What you have to do
Repeat the data exactly, so that every line matches the original.

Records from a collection

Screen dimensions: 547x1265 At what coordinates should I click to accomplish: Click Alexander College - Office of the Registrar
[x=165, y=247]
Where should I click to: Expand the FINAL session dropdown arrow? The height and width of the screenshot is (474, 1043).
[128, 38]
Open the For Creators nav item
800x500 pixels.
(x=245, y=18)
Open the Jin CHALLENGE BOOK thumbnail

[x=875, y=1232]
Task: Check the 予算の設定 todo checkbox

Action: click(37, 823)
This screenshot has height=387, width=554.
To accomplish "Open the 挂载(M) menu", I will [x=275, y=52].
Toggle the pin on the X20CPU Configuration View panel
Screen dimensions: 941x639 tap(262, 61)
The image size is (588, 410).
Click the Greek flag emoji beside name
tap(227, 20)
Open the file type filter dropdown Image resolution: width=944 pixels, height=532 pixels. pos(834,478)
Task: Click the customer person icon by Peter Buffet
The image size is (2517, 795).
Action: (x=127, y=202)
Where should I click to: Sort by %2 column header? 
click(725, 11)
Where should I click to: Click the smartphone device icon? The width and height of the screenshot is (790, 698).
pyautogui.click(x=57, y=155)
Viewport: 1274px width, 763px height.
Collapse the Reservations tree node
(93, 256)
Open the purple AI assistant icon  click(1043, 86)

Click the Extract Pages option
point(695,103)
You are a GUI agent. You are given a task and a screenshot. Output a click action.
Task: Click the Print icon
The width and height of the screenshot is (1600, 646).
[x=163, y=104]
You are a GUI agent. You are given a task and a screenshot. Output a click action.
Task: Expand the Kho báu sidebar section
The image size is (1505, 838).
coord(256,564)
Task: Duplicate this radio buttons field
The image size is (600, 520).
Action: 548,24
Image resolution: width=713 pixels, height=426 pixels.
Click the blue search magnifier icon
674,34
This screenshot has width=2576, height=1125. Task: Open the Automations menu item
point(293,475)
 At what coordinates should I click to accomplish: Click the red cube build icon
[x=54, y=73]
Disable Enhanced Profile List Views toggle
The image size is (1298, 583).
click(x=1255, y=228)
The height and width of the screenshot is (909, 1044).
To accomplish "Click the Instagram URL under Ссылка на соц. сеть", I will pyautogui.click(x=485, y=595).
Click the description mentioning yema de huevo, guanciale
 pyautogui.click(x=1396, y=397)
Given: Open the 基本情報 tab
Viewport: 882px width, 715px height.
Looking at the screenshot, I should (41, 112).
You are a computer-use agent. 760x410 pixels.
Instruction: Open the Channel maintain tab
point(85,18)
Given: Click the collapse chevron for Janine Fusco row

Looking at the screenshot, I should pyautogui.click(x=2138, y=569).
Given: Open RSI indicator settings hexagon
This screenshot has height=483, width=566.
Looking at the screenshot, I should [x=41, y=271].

Output below
Screen dimensions: 547x1265 At what coordinates should I click to accomplish: Click Alexander College - Office of the Registrar
[x=165, y=247]
Where should I click to: Expand the FINAL session dropdown arrow? The height and width of the screenshot is (474, 1043).
[128, 38]
Open the For Creators nav item
800x500 pixels.
(x=245, y=18)
Open the Jin CHALLENGE BOOK thumbnail

[x=875, y=1232]
Task: Check the 予算の設定 todo checkbox

Action: click(37, 823)
This screenshot has height=387, width=554.
To accomplish "Open the 挂载(M) menu", I will [x=275, y=52].
Toggle the pin on the X20CPU Configuration View panel
Screen dimensions: 941x639 tap(262, 61)
The image size is (588, 410).
Click the Greek flag emoji beside name
tap(227, 20)
Open the file type filter dropdown Image resolution: width=944 pixels, height=532 pixels. pos(834,478)
Task: Click the customer person icon by Peter Buffet
The image size is (2517, 795).
Action: (x=127, y=202)
Where should I click to: Sort by %2 column header? 
click(725, 11)
Where should I click to: Click the smartphone device icon? The width and height of the screenshot is (790, 698).
pyautogui.click(x=57, y=155)
Viewport: 1274px width, 763px height.
Collapse the Reservations tree node
(93, 256)
Open the purple AI assistant icon  click(1043, 86)

Click the Extract Pages option
point(695,103)
You are a GUI agent. You are given a task and a screenshot. Output a click action.
Task: Click the Print icon
The width and height of the screenshot is (1600, 646).
[x=163, y=104]
You are a GUI agent. You are given a task and a screenshot. Output a click action.
Task: Expand the Kho báu sidebar section
The image size is (1505, 838).
coord(256,564)
Task: Duplicate this radio buttons field
The image size is (600, 520).
Action: 548,24
Image resolution: width=713 pixels, height=426 pixels.
Click the blue search magnifier icon
674,34
This screenshot has width=2576, height=1125. Task: Open the Automations menu item
point(293,475)
 At what coordinates should I click to accomplish: Click the red cube build icon
[x=54, y=73]
Disable Enhanced Profile List Views toggle
The image size is (1298, 583).
click(x=1255, y=228)
The height and width of the screenshot is (909, 1044).
To accomplish "Click the Instagram URL under Ссылка на соц. сеть", I will pyautogui.click(x=485, y=595).
Click the description mentioning yema de huevo, guanciale
 pyautogui.click(x=1396, y=397)
Given: Open the 基本情報 tab
Viewport: 882px width, 715px height.
Looking at the screenshot, I should (41, 112).
You are a computer-use agent. 760x410 pixels.
Instruction: Open the Channel maintain tab
point(85,18)
Given: Click the collapse chevron for Janine Fusco row

Looking at the screenshot, I should pyautogui.click(x=2138, y=569).
Given: Open RSI indicator settings hexagon
This screenshot has height=483, width=566.
Looking at the screenshot, I should [x=41, y=271].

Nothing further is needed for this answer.